How I Stopped Hating My Apartment (And Maybe Also Myself)

I have been talking about wanting to move to a new apartment for awhile. But I’m not talking about it anymore.
What halted my search was a realization that I cannot afford to move because I have no money. I know that’s a thing we say with different degrees of veracity — “I have no money” can mean a lot of things, but rarely does it mean a bank account at zero. For me it means that right now I am living paycheck to paycheck and paying off $20,000 in credit card debt. I have no money. Lots and lots of people are in my situation and worse. I’m lucky that in my paycheck-to-paycheck existence, I find room for falafel sandwiches, for drinks, for flowers to bring to dinner parties, for bus tickets to visit friends. There is a great argument to be made that I should cut these things out of my life and put those dollars towards my credit cards. It’s not an argument I’m particularly interested in, so I’m ignoring it, for now. But I will acknowledge that I could have used some of that fun money and food money to save up for moving costs. I have rent each month, but I don’t have rent plus first and last and a security deposit, and I haven’t done a thing to get closer to it.
This has been true everyday that I’ve been searching for apartments, but I’ve kept looking because: It’ll work out somehow. Because: It always works out somehow. It wasn’t until I was home with my parents — watching their cable and eating their food and drinking their drinks and enjoying their air conditioning and their company, happily telling them all about my wonderful life in the great big city except for the small complication of my terrible apartment — that I realized my secret plan all along was for it to work out with their help. I felt sick, disgusted at the thought.
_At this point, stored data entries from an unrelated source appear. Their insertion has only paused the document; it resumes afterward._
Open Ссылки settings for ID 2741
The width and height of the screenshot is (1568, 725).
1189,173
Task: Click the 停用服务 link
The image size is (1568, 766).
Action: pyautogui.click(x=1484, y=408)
A long time ago my dad told me, asked me, to please always keep at least emergency health insurance. One, because it was the Right and Grown-up Thing to Do, but also because if anything ever happened to me and I couldn’t pay for it, my parents would do anything to help me. He was asking me not to put him a position of giving up everything, because he would. I have always known this, because they’ve always made it clear: My parents will do anything for me if I really need it. Would that we all could say that about our families. I will never, ever begrudge my parents their generosity, and I hope they don’t feel like it’s been a mistake. It’s one of the things I value most about them, and not just generosity with money, but generosity with advice, with stories, with jokes and laughs and love. I’ve always had two people on my team, every step of the way. I’ve met enough people and read enough books to realize how special and rare this is.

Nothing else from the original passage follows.